Mycoplasma bovis infections

International Common Names

• English: bovine mycoplasma conjunctivitis; bovine mycoplasmal arthritis; bovine mycoplasmal conjunctivitis; bovine mycoplasmal polyarthritis; calf pneumonia; endemic pneumonia in calves; enzootic calf pneumonia; infectious bovine keratoconjunctivitis, moraxella bovis, pinkeye; keratoconjunctivitis; mastitis; mycoplasma abortion in cattle; Mycoplasma bovis arthritis; Mycoplasma bovis infertility; Mycoplasma bovis keratoconjunctivitis; Mycoplasma bovis pneumonia; mycoplasma bovis pneumonia, arthritis, tenosynovitis, in calves and cows; Mycoplasma bovis reproductive disease; Mycoplasma bovis tenosynovitis; mycoplasmal abortion in cattle; mycoplasmal mastitis in cattle; otitis media, externa, interna, middle and inner ear infections; pink eye; pinkeye

Arguably the most important mycoplasma of animals because of the range of diseases and economic losses it causes, M. bovis was first isolated in 1961 from a case of severe mastitis in cattle in the USA. It then appears to have spread via animal movements to many countries, Israel (1964), Spain (1967), Australia (1970), France (1974), Britain (1975), Czechoslovakia (1975), Germany (1977), Denmark (1981), Switzerland (1983), Morocco (1988), South Korea (1989), Brazil (1989), Northern Ireland (1993), Republic of Ireland  (1994), Chile (2000), South Africa (2005), the Czech Republic (2007) and China (2008) (Nicholas, 2011). Most European countries are thought to be affected and M. bovis has been reported in Africa and Asia.

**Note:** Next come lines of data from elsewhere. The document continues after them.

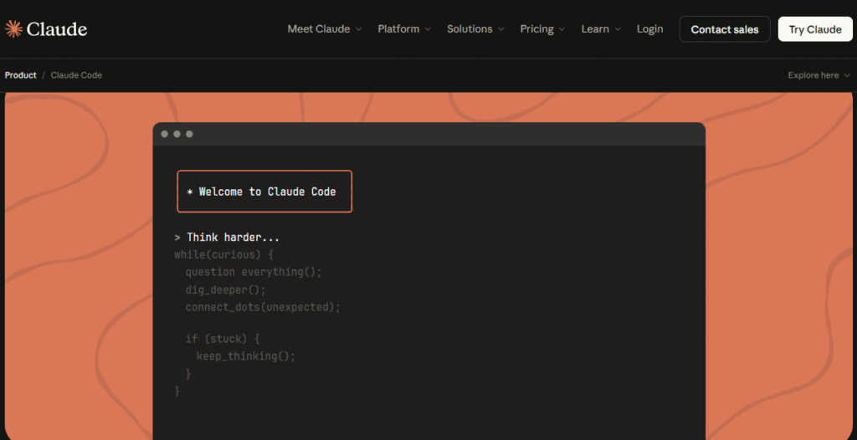Expand the Pricing dropdown
Image resolution: width=857 pixels, height=440 pixels.
(536, 29)
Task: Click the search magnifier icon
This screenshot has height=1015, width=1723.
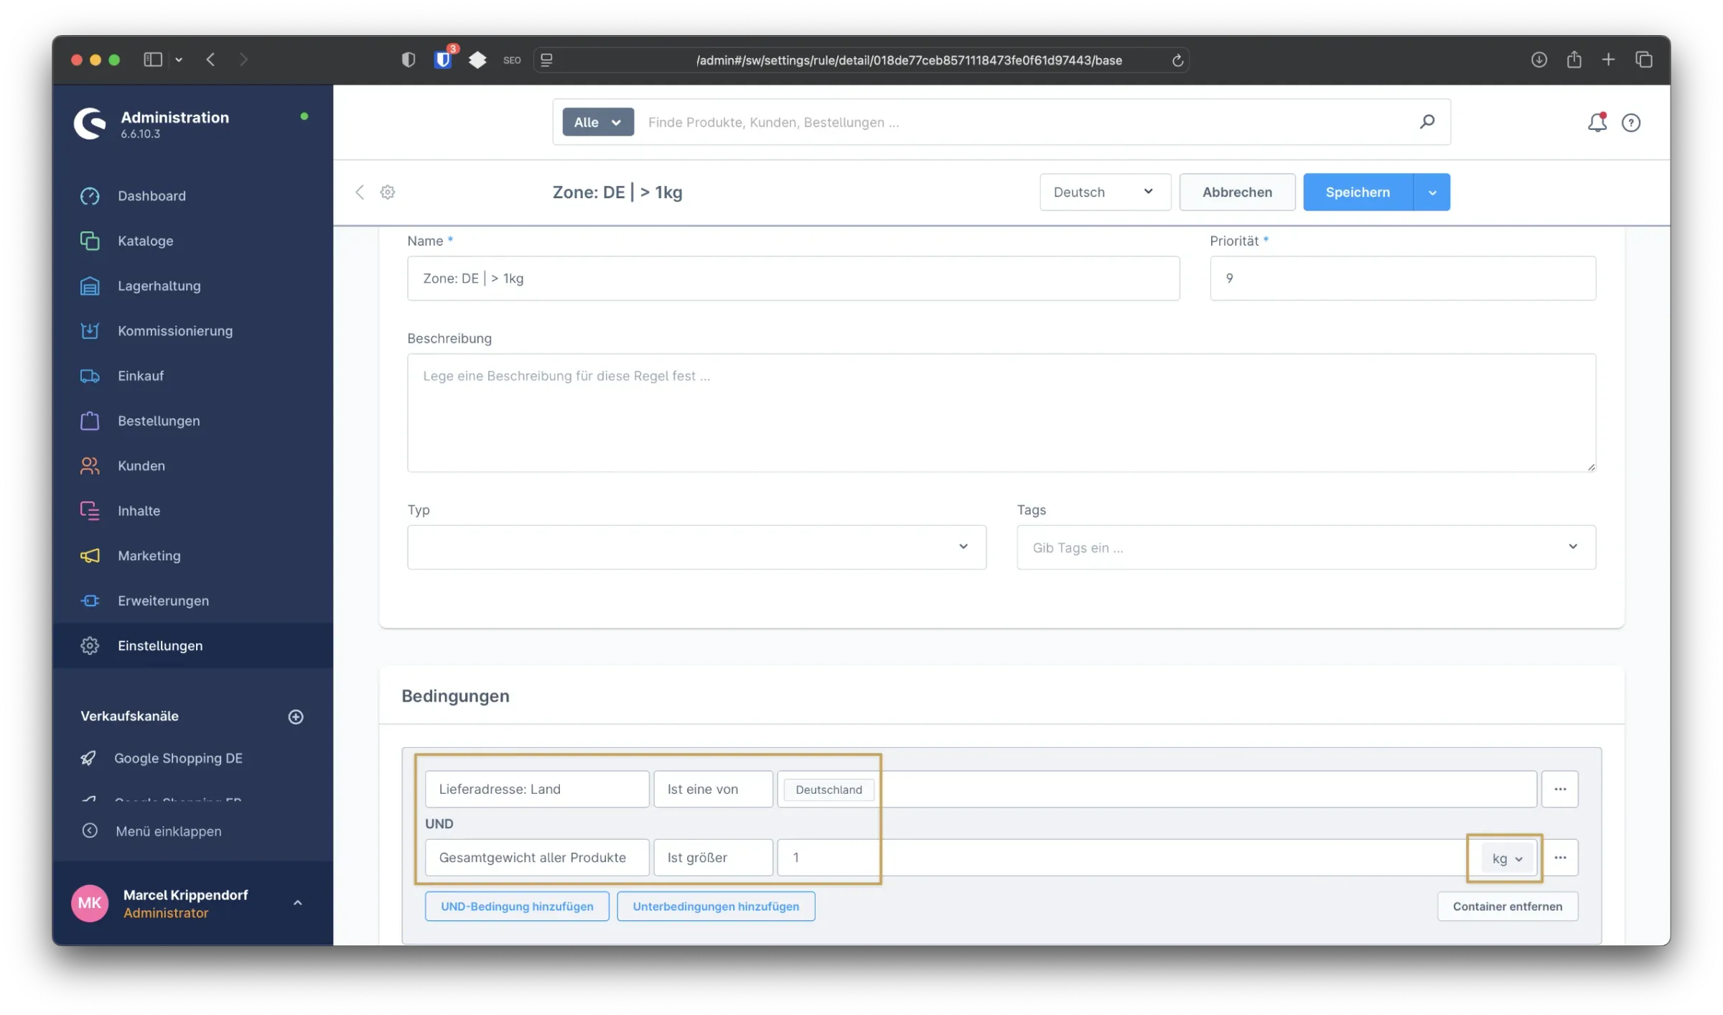Action: pos(1427,122)
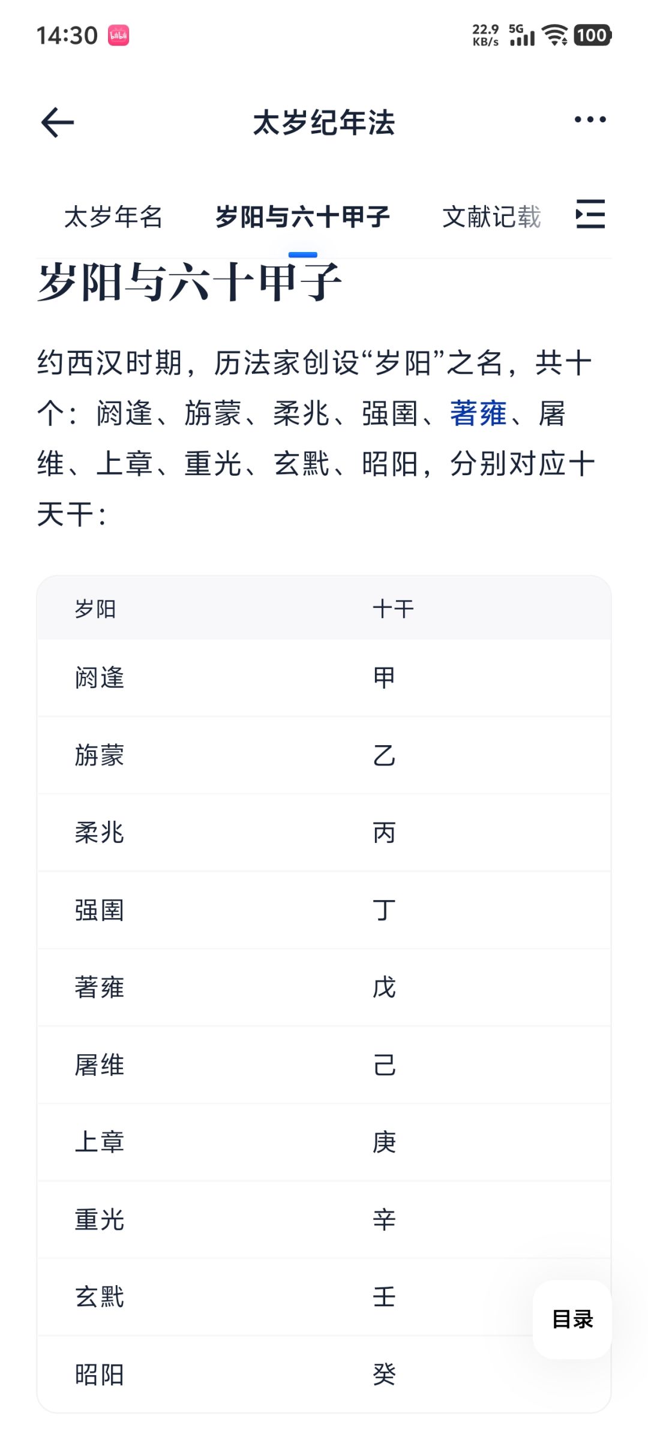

Its prevalence is almost certainly under reported, as Pasteurella (Mannheimia), and Haemophilus (Histophilus) species are invariably isolated from calf pneumonia and are easier to detect. In arthritis and mastitis where M. bovis is a primary and uncomplicated cause, it is often overlooked as few laboratories routinely monitor for mycoplasmas. However, unlike these 'conventional' bacteria, the occurrence of M. bovis in a herd is always linked to cases of disease, in particular mastitis, arthritis and/or pneumonia (Pfützner and Sachse, 1996). M. bovis has also been linked to endometritis, salpingitis, oophoritis, abortion and seminovesiculitis which have all been reproduced experimentally (Ruhnke, 1994). Otitis media and meningitis resulting in neurological signs and permanent head tilt has also been reported (Gosselin et al., 2012) and reproduced experimentally (Maunsell et al., 2012). An unusual case of toxic epidermal necrolysis was associated with M. bovis in calves (Senturk et al., 2012).  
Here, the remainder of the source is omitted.